Es soll hier nicht auseinandergesetzt werden, wodurch die lange für unüberbrückbar angesehenen Gegensätze zwischen Epik und Dramatik ihre Starre verloren, es soll genügen, wenn darauf hingewiesen wird, daß schon durch technische Errungenschaften die Bühne instandegesetzt wurde, erzählende Elemente den dramatischen Darbietungen einzugliedern. Die Möglichkeit der Projektion, der größeren Verwandlungsfähigkiet der Bühne druch die Motorisierung, der Film vervollständigten die Ausrüstung der Bühne, und sie taten dies in einem Zeitpunkt, da die wichtigsten Vorgänge unter Menschen nicht mehr so einfach dargestellt werden konnten, in dem man die bewegenden Kräfte personifizierte oder die Personen unter unsichtbare, metaphysische Kräfte stellte.

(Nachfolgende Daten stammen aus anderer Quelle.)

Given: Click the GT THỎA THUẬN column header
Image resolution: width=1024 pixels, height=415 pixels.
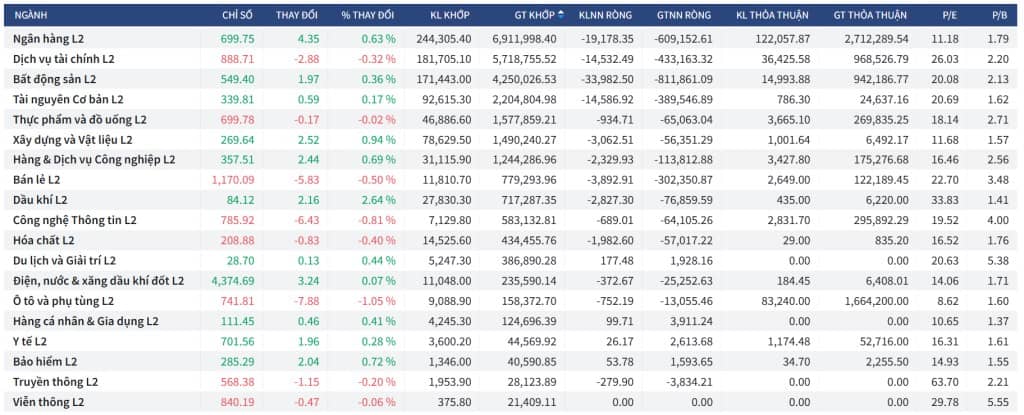Looking at the screenshot, I should point(871,15).
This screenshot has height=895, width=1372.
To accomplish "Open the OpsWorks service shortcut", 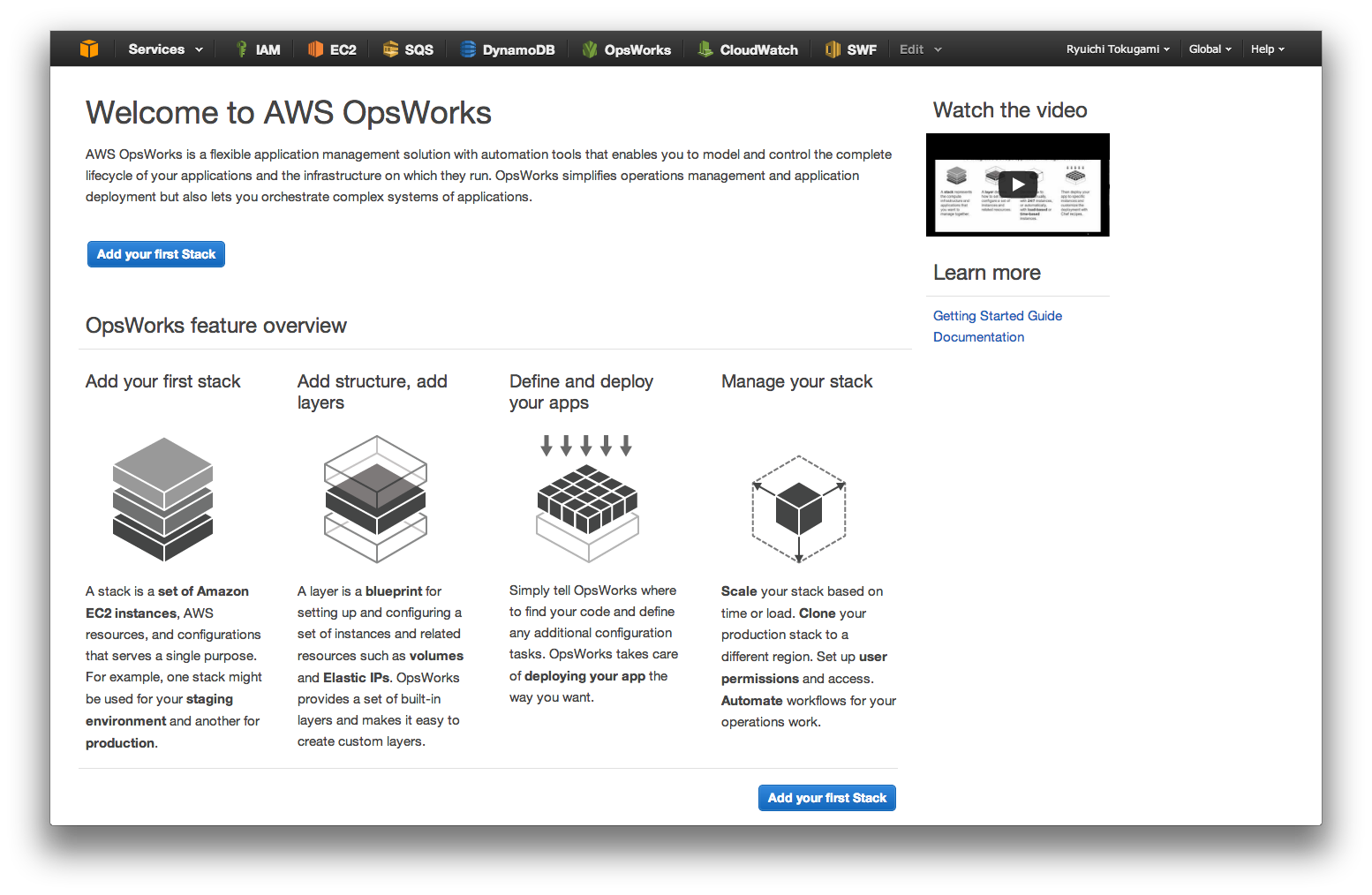I will coord(627,49).
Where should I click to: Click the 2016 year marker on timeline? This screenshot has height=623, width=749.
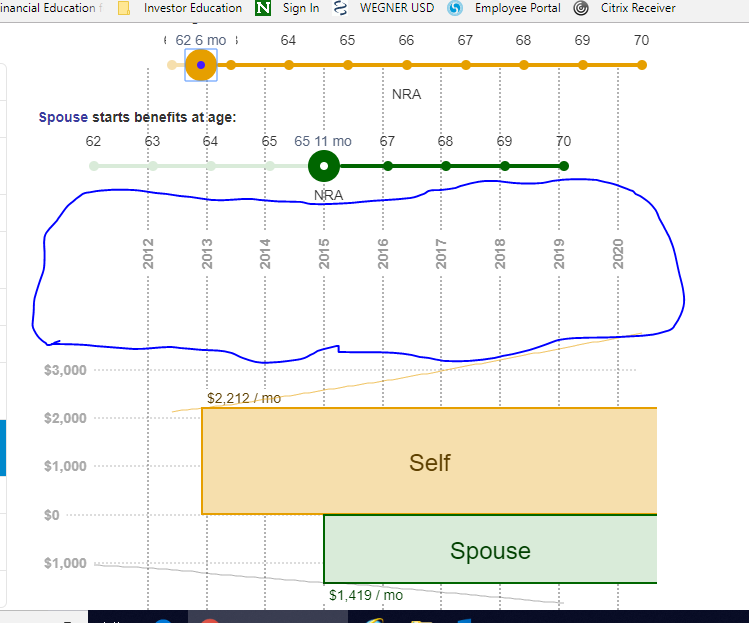coord(383,254)
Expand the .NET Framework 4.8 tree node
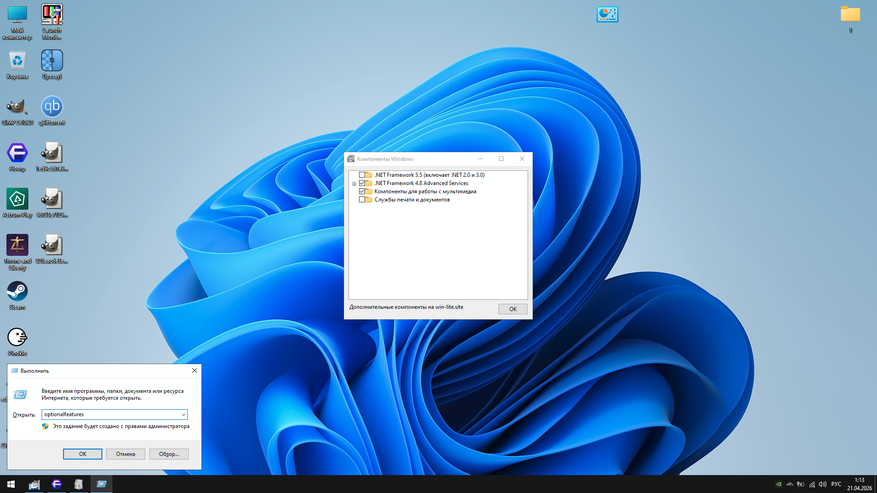Viewport: 877px width, 493px height. pos(354,184)
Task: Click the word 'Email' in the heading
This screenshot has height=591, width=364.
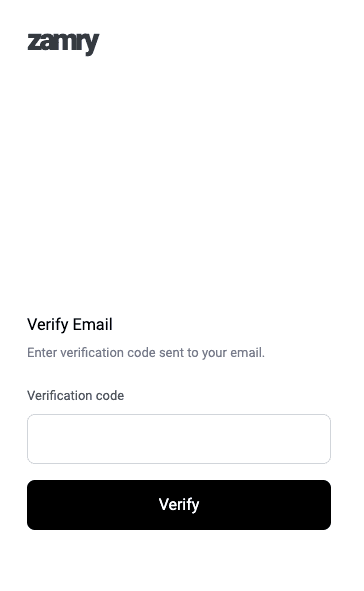Action: pos(93,325)
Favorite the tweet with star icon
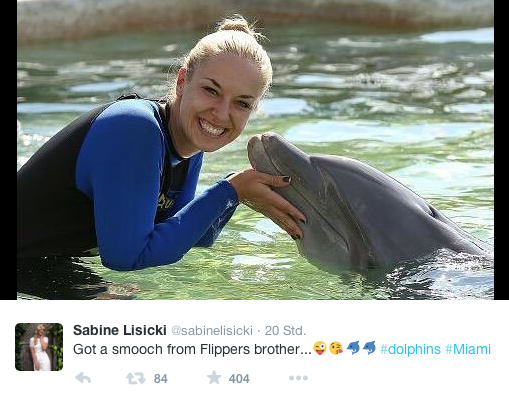 (214, 378)
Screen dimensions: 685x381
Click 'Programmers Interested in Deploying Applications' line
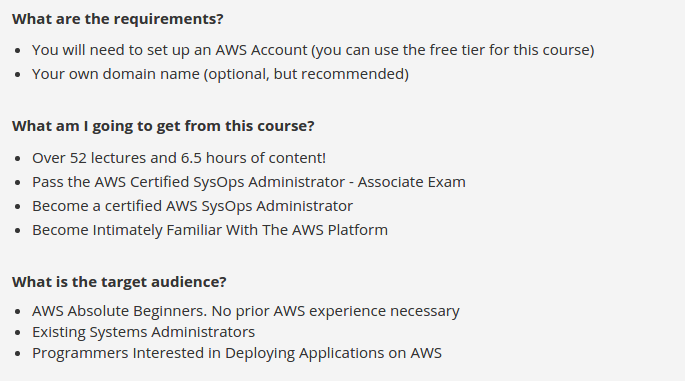pyautogui.click(x=237, y=353)
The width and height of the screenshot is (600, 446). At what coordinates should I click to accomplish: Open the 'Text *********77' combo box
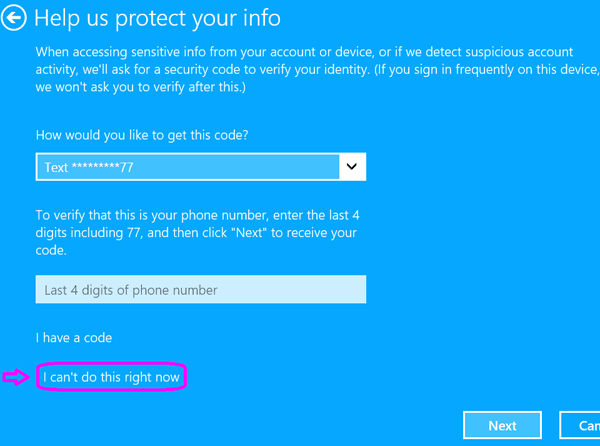point(201,167)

Zum Verständnis der Vorgänge war es nötig geworden, die Umwelt, in der die Menschen lebten, groß und "bedeutend" zur Geltung zu bringen.

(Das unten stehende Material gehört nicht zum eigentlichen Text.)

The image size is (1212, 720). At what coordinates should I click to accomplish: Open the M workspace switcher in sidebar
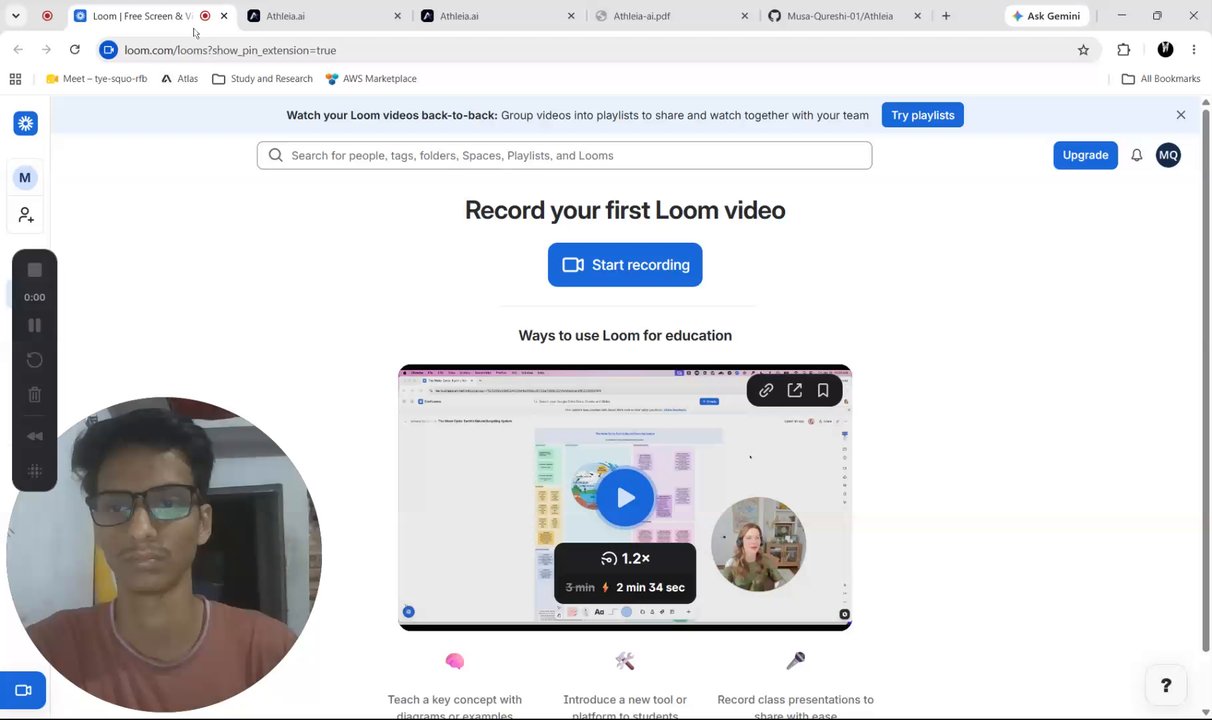click(x=25, y=178)
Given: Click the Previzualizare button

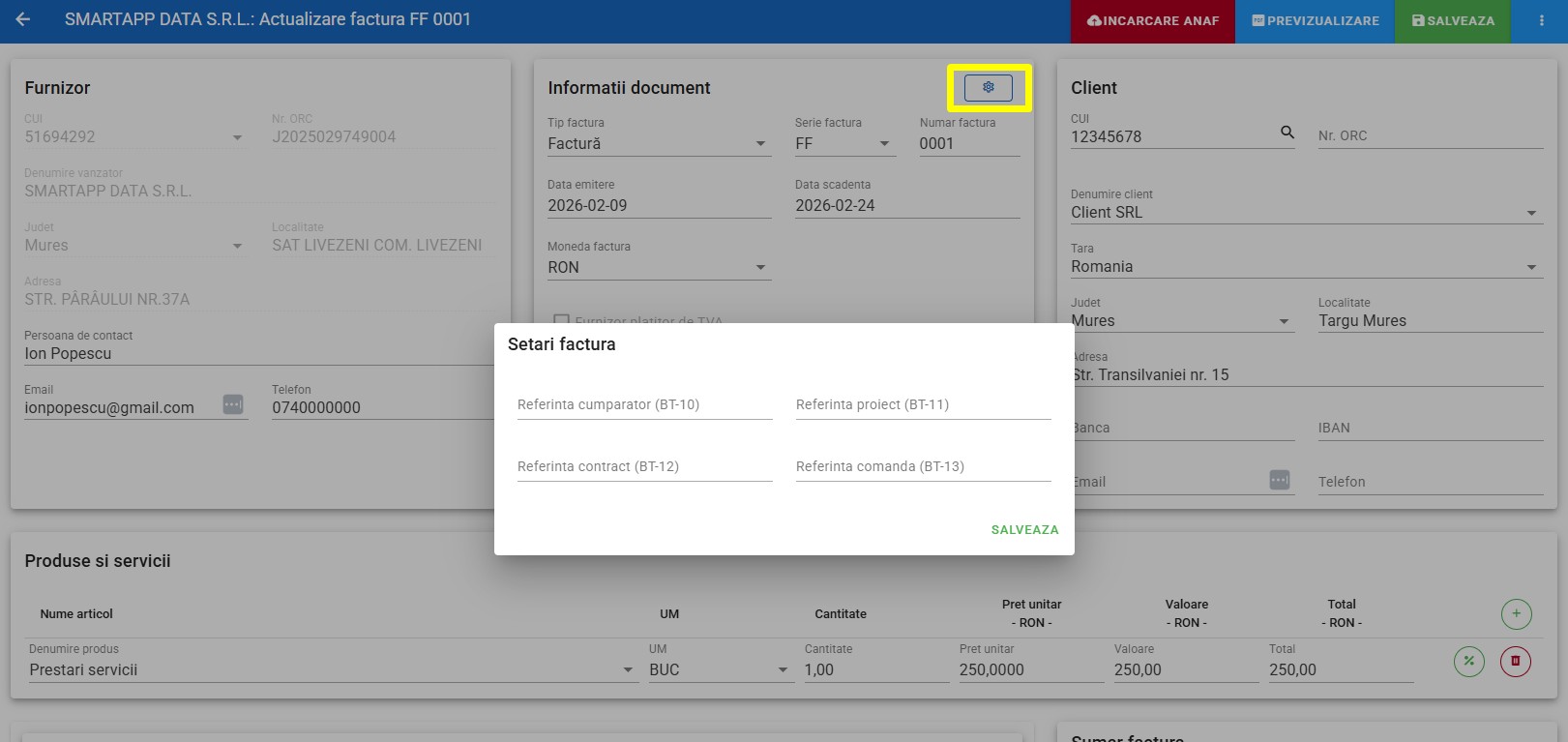Looking at the screenshot, I should click(1315, 21).
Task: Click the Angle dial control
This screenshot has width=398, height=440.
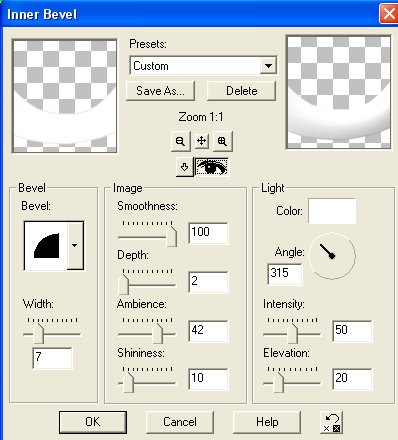Action: click(332, 256)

Diese Umwelt war natürlich auch im bisherigen Drama gezeigt worden, jedoch nicht als selbständiges Element, sondern nur von der Mittelpunktsfigur des Dramas aus. Sie entstand aus der Reaktion des Helden auf sie. . . .

Die Bühne begann zu erzählen. Nicht mehr fehlte mit der vierten Wand zugleich der Erzähler. Nicht nur der Hintergrund nahm Stellung zu den Vorgängen auf der Bühne, indem er auf großen Tafeln gleichzeitige andere Vorgänge an andern Orten in die Erinnerung rief, Ausprüche von Personen durch projekzierte Dokumente belegte oder widerlegte, zu abstraken Gesprächen sinnlich faßbare, konkrete Zahlen lieferte, zu plastischen, aber in ihrem Sinn undeutlichen Vorgängen Zahlen und Sätze zur Verfügung stellte--auch die Schauspieler vollzogen die Verwandlung nicht vollständig, sondern hielten Abstand zu der von ihnen dargestellen Figur, ja forderten deutlich zur Kritik auf.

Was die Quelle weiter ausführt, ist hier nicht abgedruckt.